Plus qu’un simple rendez-vous dédié à la création contemporaine, le Nouveau Printemps s’incarne, depuis sa refonte il y a trois ans, en manifestation politique, qui veut parler d’art mais aussi du monde d’aujourd’hui et de ses enjeux, à travers des expositions et des événements dans différents lieux de Toulouse.
Comme la designer matali crasset en 2023 l’avait fait avec l’écologie, le commissaire de cette nouvelle édition, Kiddy Smile (né en 1983), a pensé le Nouveau Printemps comme une réflexion multi-auteurs autour des questions de l’homosexualité, de la transidentité, des masculinités noires, mais aussi de la danse qui unit les corps et de la fête comme espace d’engagement.
À lire aussi :
Toulouse : Kiddy Smile sera le commissaire de la prochaine édition du Nouveau Printemps
À la chapelle des Cordeliers, une prière pour le monde queer
Roméo Mivekannin, Pièta after Bouguereau (1876), 2025
i
Édifiée à partir de la fin du XIIIe siècle, l’ancienne église du couvent des Cordeliers héberge la proposition personnelle de Pierre-Édouard Hanffou, dit Kiddy Smile, soit une exposition intitulée « A House Should Be A Home ». D’emblée, le ton est donné : il s’agit d’ouvrir les portes de la manifestation aux amis de l’artiste, et d’en faire une grande fête façon ballroom, où chacun exprime par la danse sa singularité. On y découvre notamment le film Mother, que l’artiste a coréalisé avec Anne Cutaia et qui raconte l’histoire de la danseuse Nikki Gorgeous Gucci, pionnière du voguing en France.
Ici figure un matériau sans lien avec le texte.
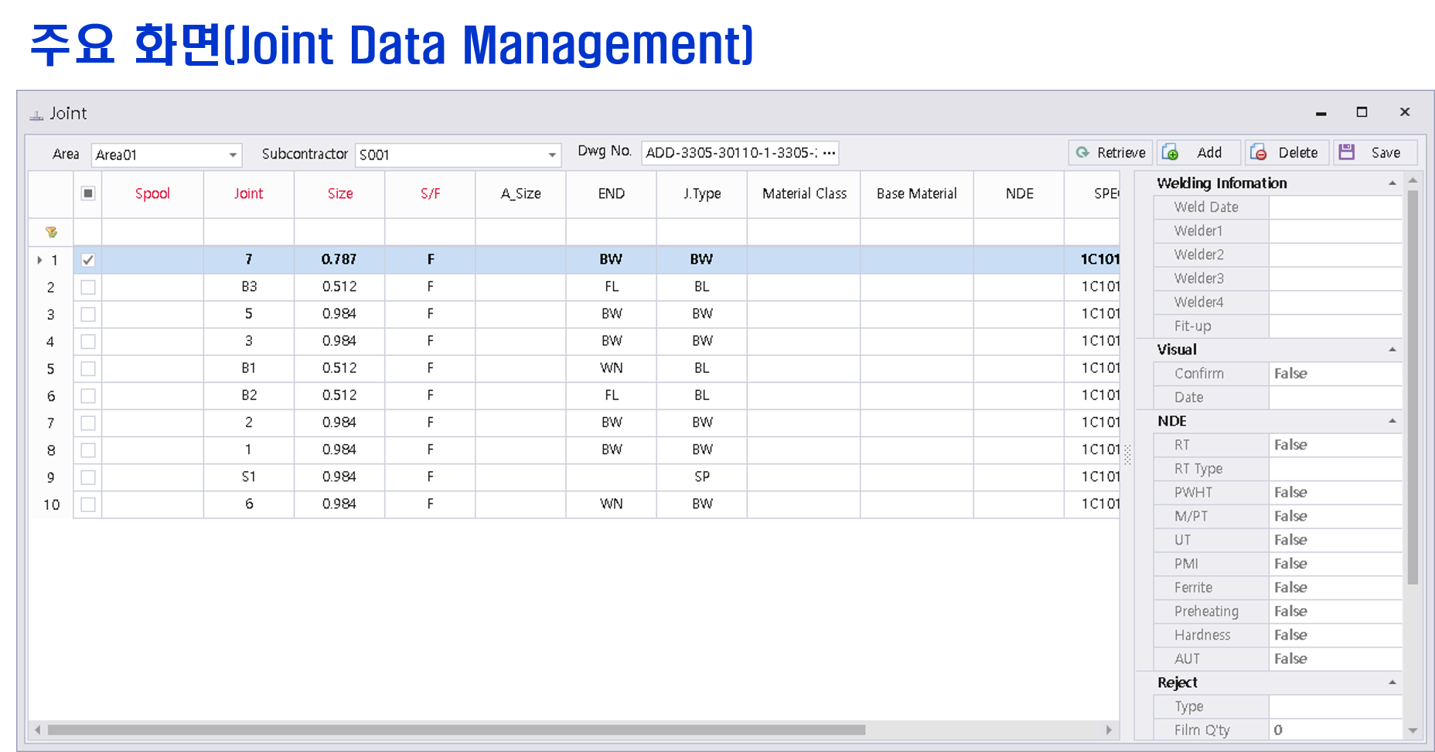
Task: Collapse the Welding Information section
Action: (x=1392, y=183)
« Faire famille », une expo tentaculaire autour de l’exil
Roméo Miekannin, Régiment de tirailleurs au poste d’Ait Frah, 2021
i
Toujours à la chapelle des Cordeliers, mais aussi au musée Saint-Raymond, à la Bibliothèque d’étude et du patrimoine, à l’Université Toulouse-Capitole, à l’Inessential Space ou encore au Lieu-Commun, le grand accrochage collectif baptisé « Faire famille » féconde la ville. Celui-ci réunit des artistes qui convoquent la puissance de réparation et de bienveillance du collectif, mais aussi l’expérience du déplacement et la mémoire des corps noirs – donnant ainsi à voir, sous le commissariat de Yandé Diouf, une autre facette de la personnalité de Kiddy Smile. Parmi les œuvres (nombreuses) les plus belles, citons les cartographies réinventées et humanistes de Malala Andrialavidrazana (née en 1971), ainsi que les cartes postales et les chefs-d’œuvre de l’histoire de l’art revisités par Roméo Mivekannin (né en 1986), qui s’y faufile et les transforme en autoportraits puissants.
À lire aussi :
Roméo Mivekannin s’incruste dans les chefs-d’œuvre du Louvre
Rue Bellegarde, l’exploration des masculinités noires d’André Atangana
André Atangana, Corey Scott Gilbert, Anicet Kitambo et Mathis Benestebe photographiés à Toulouse, 2024
i
Photographie en noir et blanc • © André Atangana
Invité en résidence de création durant un mois dans la ville de Toulouse, le danseur, chorégraphe, photographe et vidéaste André Atangana (né en 1989) est l’une des belles surprises de cette édition. L’homme a choisi de travailler autour de trois figures masculines – l’artiste américain Corey Scott Gilbert, le photographe français Mathis Benestebe et le danseur congolais Anicet Kitambo –, et de mettre en scène dans de sublimes images leurs visages, leurs corps, leurs liens d’amitié. Nommé Uprooting, son projet qui explore également la question de l’exil et des diasporas se décline en un film (projeté lors du week-end d’ouverture) et des photographies, que l’on peut voir en grands formats dans la rue Bellegarde.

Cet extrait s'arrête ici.